A0

AGE OVER 35

Introduction

The definition of maternal age greater than 35 years has been clarified to include mothers reaching the age of 35 by the EDC as opposed to being 35 at the time of the 1st prenatal visit.

Risks to Mother

Mothers at or older than 35 years may be at increased risk for the following:

        dysfunctional labor(1)

        cesarean delivery (Section A5 Previous Deliveries, page 224.00)

        gestational diabetes (Section C3 Glucose Intolerance I: GDM, page 278.00)

        late pregnancy bleeding (Section 6C Placenta Previa, page 92.00, Section 6C Abruptio Placentae, page 90.00)

        preeclampsia and hypertension (Section 7B Hypertensive Disorders of Pregnancy, page 137.00)

Overall, there seems to be a several fold increase in maternal mortality.

Risks to Fetus

There appears to be an increased incidence of the following:

        babies < 2500 gm (see Section A1 Small for Gestational Age, page 208.00)

        babies > 4000 gm (see Section A1 Large for Gestational Age, page 210.00)

        spontaneous abortions (see Section A3 IABs / SABs, page 216.00)
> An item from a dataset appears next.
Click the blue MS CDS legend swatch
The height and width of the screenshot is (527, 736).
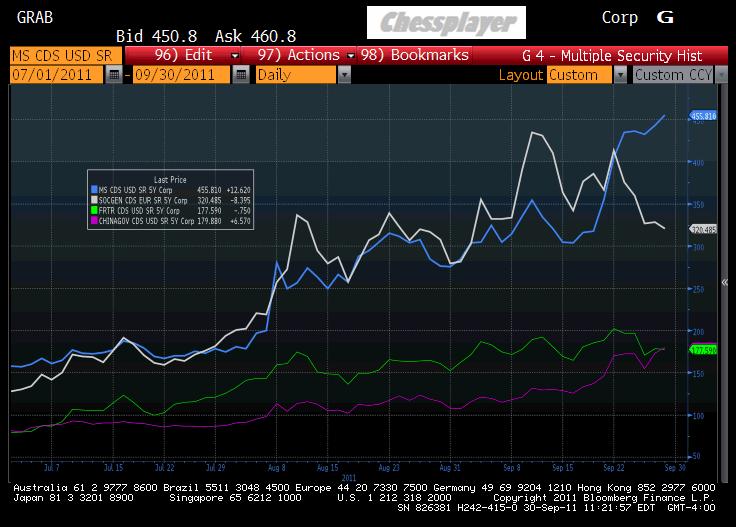pyautogui.click(x=93, y=189)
        stillbirth rate (see Section A4 Perinatal Death, page 219.00)

        possible mild association with neonatal mortality (Section A4 Perinatal Death, page 219.00)
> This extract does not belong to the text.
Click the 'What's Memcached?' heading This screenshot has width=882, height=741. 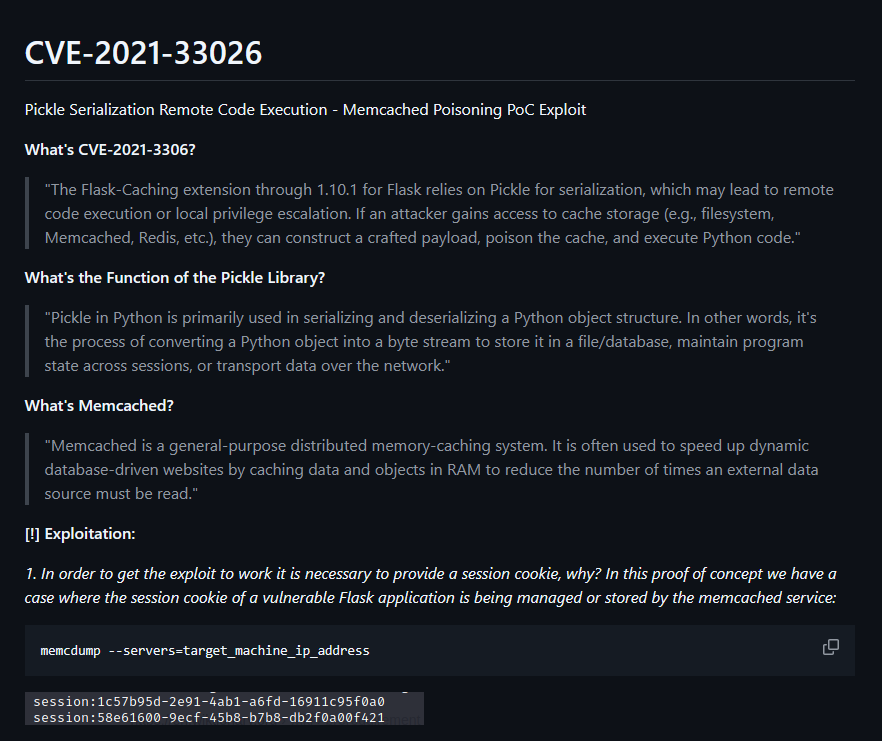click(99, 406)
        cesarean delivery (Section A5 Previous Deliveries, page 224.00)

        chromosome abnormalities (Section C12 Birth Defects, page 354.00)

Chromosomal Problems

It is important for women to understand the limitations of amniocentesis/CVS analysis. Every couple in the general population has a 3-4% risk of having a child with a birth defect or mental retardation that will NOT be found prenatally. Amniocentesis and CVS cannot guarantee a normal or healthy baby.

The mother should be given the pink patient education sheet 12 Amniocentesis as early as possible so that she can have the amniocentesis done at the optimal time if she desires it. If amniocentesis is elected, program as discussed in Section 12 Amniocentesis, page 182.00, using line 12 of the Flow Sheet.

CVS is best performed between the 10th and 12th week of gestation. As with amniocentesis, give the pink patient education sheet 12A Chorionic Villus Sampling and if elected, preplan this on line 12 of the Flow Sheet as described in Section 12A Chorionic Villus Sampling, page 184.00 of the manual.

Even if the patient states that she is not interested in an abortion if she were carrying an affected child, referral for genetic counseling may be appropriate as some patients may change their minds. Additionally, in one study, over 43% of patients had other risk factors and concerns that needed to be addressed besides maternal age.(4)

Gestational Diabetes

To screen for this, see Section 10 Gestational Diabetes Screening, page 176.00.

Paternal Age

There does not appear to be any significant increase in the risk of birth defects or chromosome abnormality with increasing paternal age. However, there is an increased risk of gene mutations predisposing the fetus to autosomal dominant and X-linked disorders. The exact risk for any specific disorder is small. Currently, it is not possible to screen prenatally for all autosomal dominant and X-linked diseases. Genetic counseling on an individual basis is recommended for couples to address their specific concerns, if advancing paternal age is an issue.

Patient Education

Distribute the pink patient education sheet A0 Pregnancy in Women 35 Years or Older.

Risk Factor

Enter to area 31 of the Flow Sheet: age over 35.

References

1.       Cohen WR, Newman L, Friedman EA: Risk of Labor Abnormalities with Advancing Maternal Age. Obstet Gynecol 55:414-416, 1980.

2.       Rubin SP, et al: Genetic Counselling Before Prenatal Diagnosis for Advanced Maternal Age: An Important Medical Safeguard. Obstet Gynecol 62:155, 1983.

3.       Buehler JW, Kaunitz AM, et al: Maternal Mortality in Women Aged 35 Years or Older: United States. JAMA 255:53, 1986.

4.       Martin RH, et al: The Effect of Age on the Frequency of Sperm Chromosomal Abnormalities in Normal Men. Am J Hum Genet 41:484, 1987.

5.       Salihu HM, et al: Pregnancy After Age 50 Poses Significant Risks to the Fetus. Obstet Gynecol 102:1006-1014, 2003.